§ Problème à traiter
Selon l'extrait du document, en quelle langue était écrite la quasi-totalité des pancartes à la manifestation « antiraciste » à Montréal ?

§ Extrait du document
***
La responsabilité des universités, des politiciens dans l'américanisation de l'imaginaire et des conflits

Chronique d’Éric Zemmour parue le 12 juin dans le Figaro Magazine.

C’est le débarquement tous les jours. Beaucoup de bombardements et beaucoup de destructions. Tous les événements et tous les concepts idéologiques venus d’Amérique sont acceptés et digérés sans aucun esprit critique par les cerveaux français. Régis Debray n’a pas tort lorsqu’il explique que la fille est devenue la mère et que la « civilisation américaine » règne désormais sur les « cultures » européennes. On peut le constater avec cette affaire Floyd, du nom de ce jeune Noir tué par un policier de Minneapolis. Aussitôt, les esprits s’embrasent. Les manifestations (interdites) se multiplient. Le discours victimaire se répand comme une traînée de poudre. Les militants noirs vitupèrent contre le « privilège blanc » et des Blancs s’agenouillent en signe d’expiation. Jadis, on apprenait que « comparaison n’est pas raison ». Désormais, comparaison est passion. Nous sommes tous des Américains. Les Noirs africains nés en France ont été esclaves en Amérique et les descendants de paysans français ont tous eu des esclaves comme dans Autant en emporte le vent ! George Floyd et Adama Traoré sont frères de race et de destin, tous deux victimes du racisme blanc. Les races n’existent pas, mais les racistes existent quand même. Les Noirs, de part et d’autre de l’Atlantique, sont victimes du même « racisme d’État », dont le bras armé est la police qui ne lutte pas contre les trafics, mais persécute en fonction de la couleur de la peau.

La quasi-totalité des pancartes à la manifestation « antiraciste » à Montréal était en anglais. Naïvement, on a faire croire que la loi 101 allait assimiler des masses d’immigrants alors que la natalité québécoise s’effondrait.
***
§ Données fournies
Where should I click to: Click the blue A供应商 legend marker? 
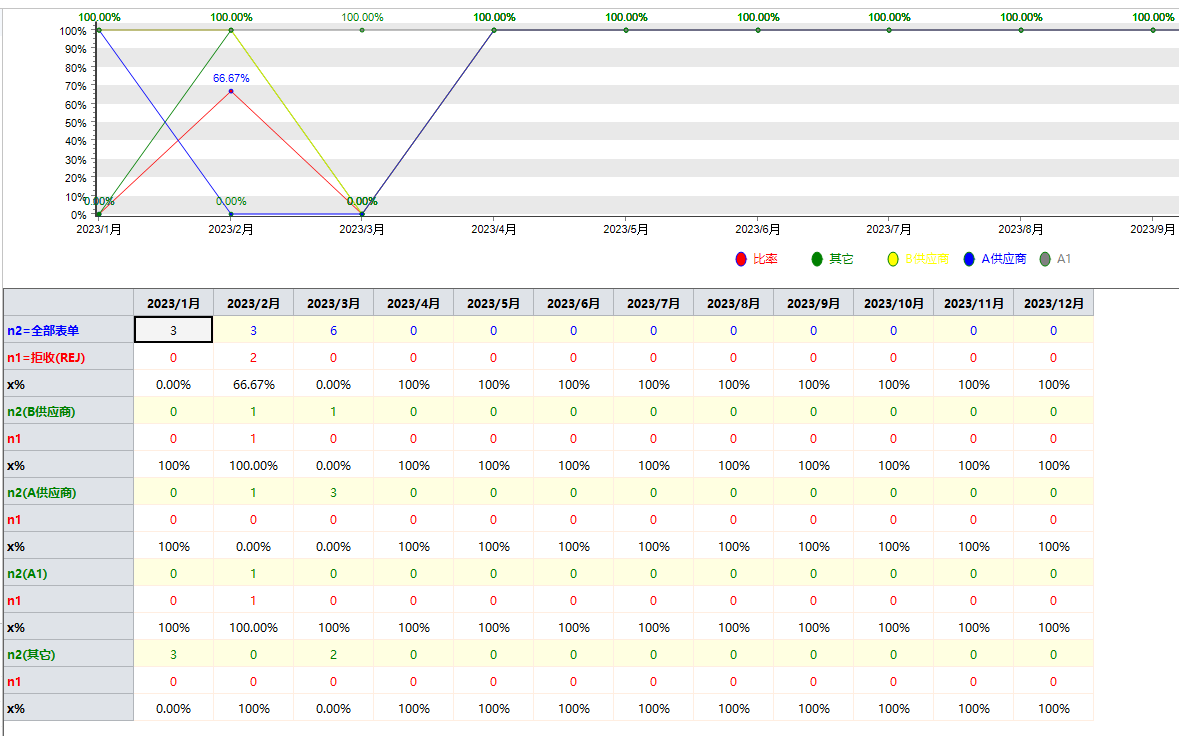(969, 259)
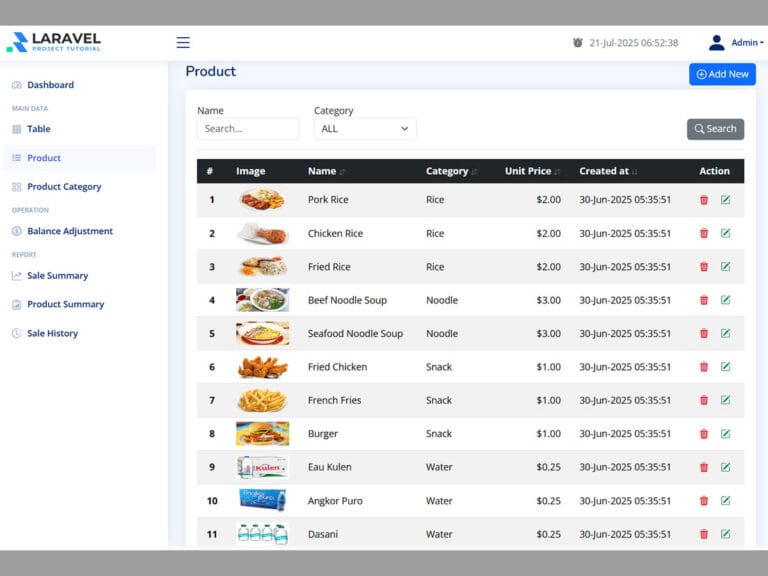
***
§ Résultat ci-dessous
En anglais.